What the exercise asks: Write every line of the records as a JSON list of strings, one string per line, skipping blank lines and leaving out the pictures.

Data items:
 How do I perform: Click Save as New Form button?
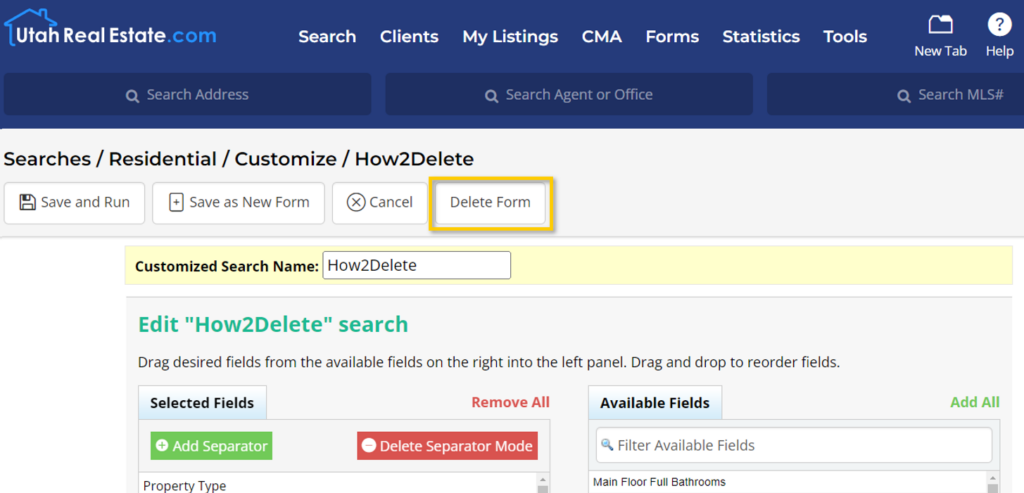tap(238, 202)
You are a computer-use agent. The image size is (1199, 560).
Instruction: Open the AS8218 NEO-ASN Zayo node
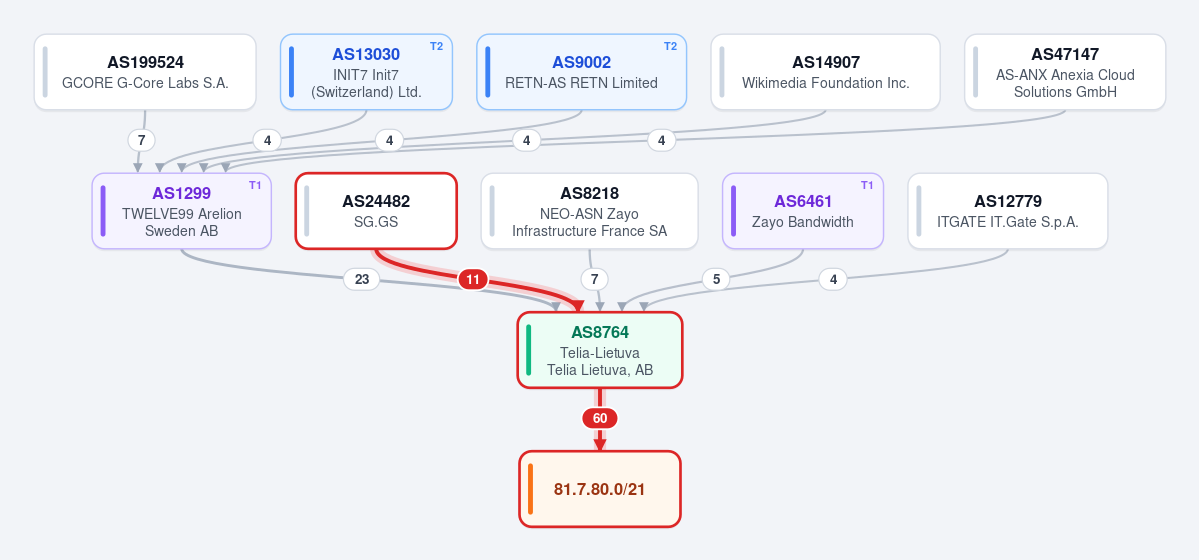click(x=590, y=211)
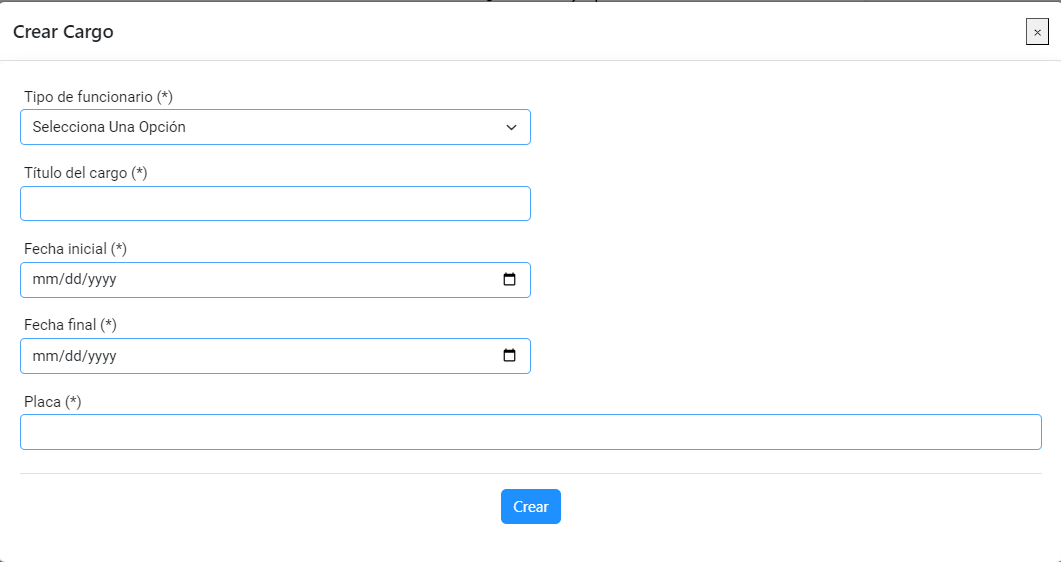
Task: Open the Fecha inicial calendar picker icon
Action: point(510,279)
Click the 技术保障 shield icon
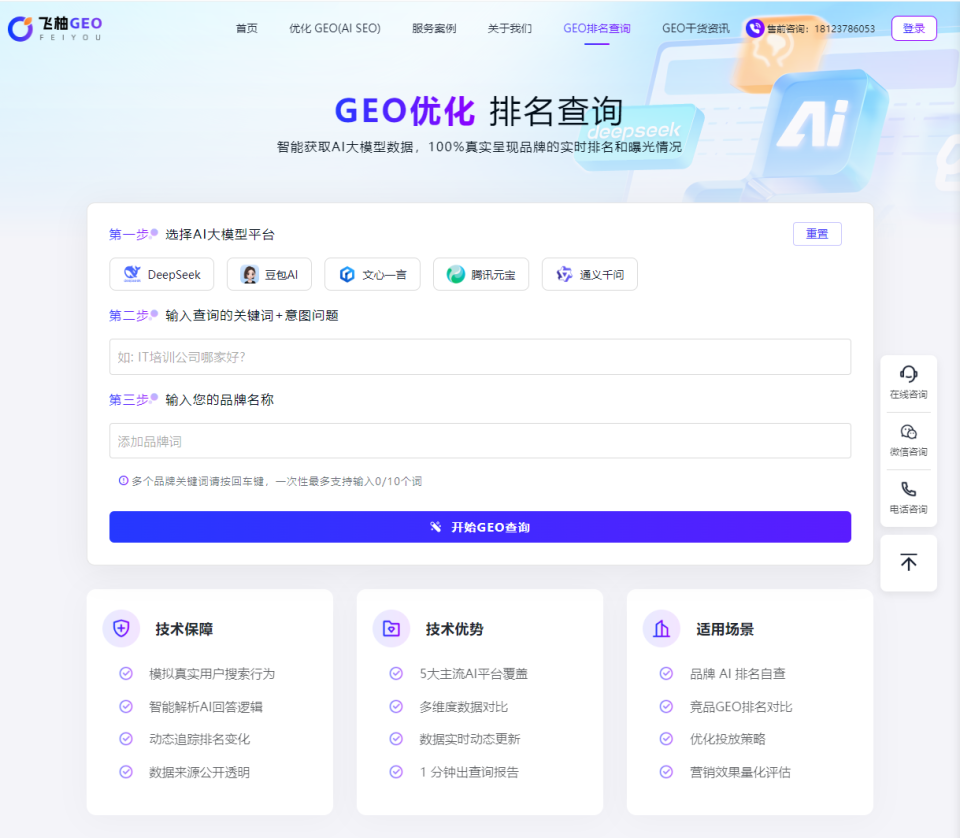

Finished task:
[
  " How do I perform: Click Save as New Form button?",
  "tap(238, 202)",
  "You are a computer-use agent. The image size is (1199, 560).",
  "Instruction: Open the AS8218 NEO-ASN Zayo node",
  "click(x=590, y=211)",
  "Task: Open the Fecha inicial calendar picker icon",
  "Action: point(510,279)",
  "Click the 技术保障 shield icon"
]